After studying and digging, it turns out the building below, shown in the drawing above,  was demolished in 2002,was in fact part  of the walker Blast furnace, where all the cannon made by walkers were cast . Eight years to late to save this piece of rotherhams history,barmy that it was demolished.

How it came to be demolished,will need a lot of looking into,but somebody needs a good slap.Picture courtesy of unofficial rotherham.

The holmes goit,or head race that ran the walker works,and a lot of works in the area still exists.

To look at it now just a weedy water course it is hard to belreve that,it was responsible for making the cannons used throughout nelsons navy

Walkers Holmes site at masborough was the biggest.Still unsure exactly what was at the site,blast furnaces and also steam powered equipment.

With the help a drawing of the holmes site from the time and an 1854 OS map, I have managed to pin down where at the holmes walkers works was.

The holmes estate was bought from the Earl of fitzwilliam,that included Holmes farm.

Above you can see the holmes railway station to the right,the walkers blast furnace in the background,and another walkers structure to the left.

In the middle is peter stubbs warrington works,with six chimmneys at its centre.

The image below is from an 1854 OS map courtesy of sue from rotherham web.Showing the above area with holmes station named at top right.

You can match the above drawing  with the map below using the railway line and  train station.

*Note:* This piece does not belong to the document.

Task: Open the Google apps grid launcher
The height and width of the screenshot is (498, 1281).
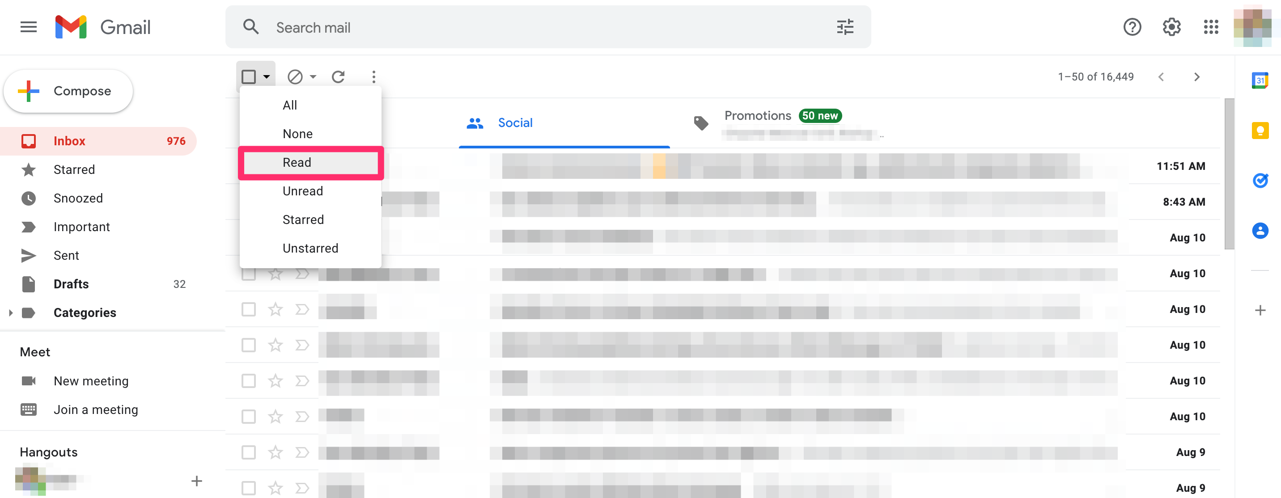Action: [x=1211, y=27]
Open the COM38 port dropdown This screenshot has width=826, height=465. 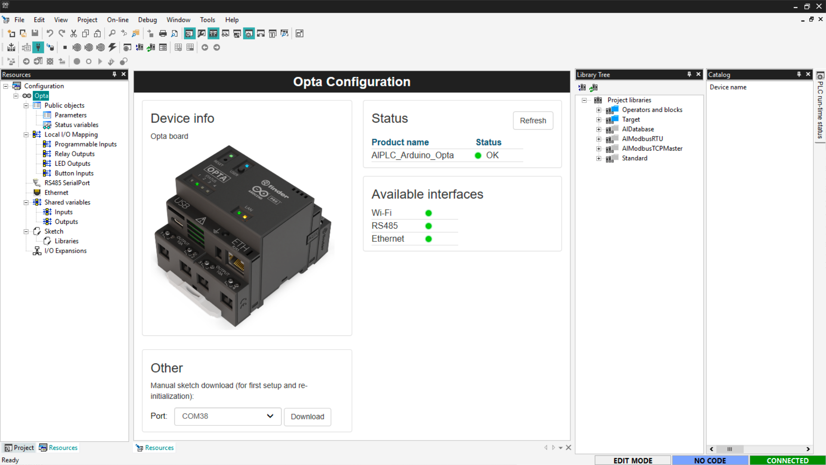[x=228, y=416]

The picture at the bottom of the page showing habershons also as this structure marked.

Above a scan of a 1940s os map with same area ringed,now occupied mostly by the famous Habershon steel works.When Walkers left, Habershons took over and became one of the largest specialised steels companies in the UK,supplying specialized hard to make steel components,for the hurricane and spitfire during world war 2

Below is a google Earth image of the area in the drawing at the top of this page showing what a sad state the site is in now.There is nothing there  to show what the walkers did, and  there playing a major part in the battle of trafalgar,which is all a bit sad and ridiculous,and the  habershons, that were on the site nothing now remains.

Below in Stark contrast to the shot taken from Google Earth,is Habershons in its prime.The area circled  and  labelled 1, is the same area in the drawing of the holmes Walker works at the top of the page,note the six chimneys.

Below wortley top iron forge,which is very probably how the walker works looked. 

Walkers first masborough site  from 1746 click here.      Conisborough burcroft site

This is a picture of the peter stubbs warrington works that was demolished in 1969,immediately next to the Walker works,now that is what I call a steel  works.You can spot the 6 chimneys in the  drawing at the top of the page.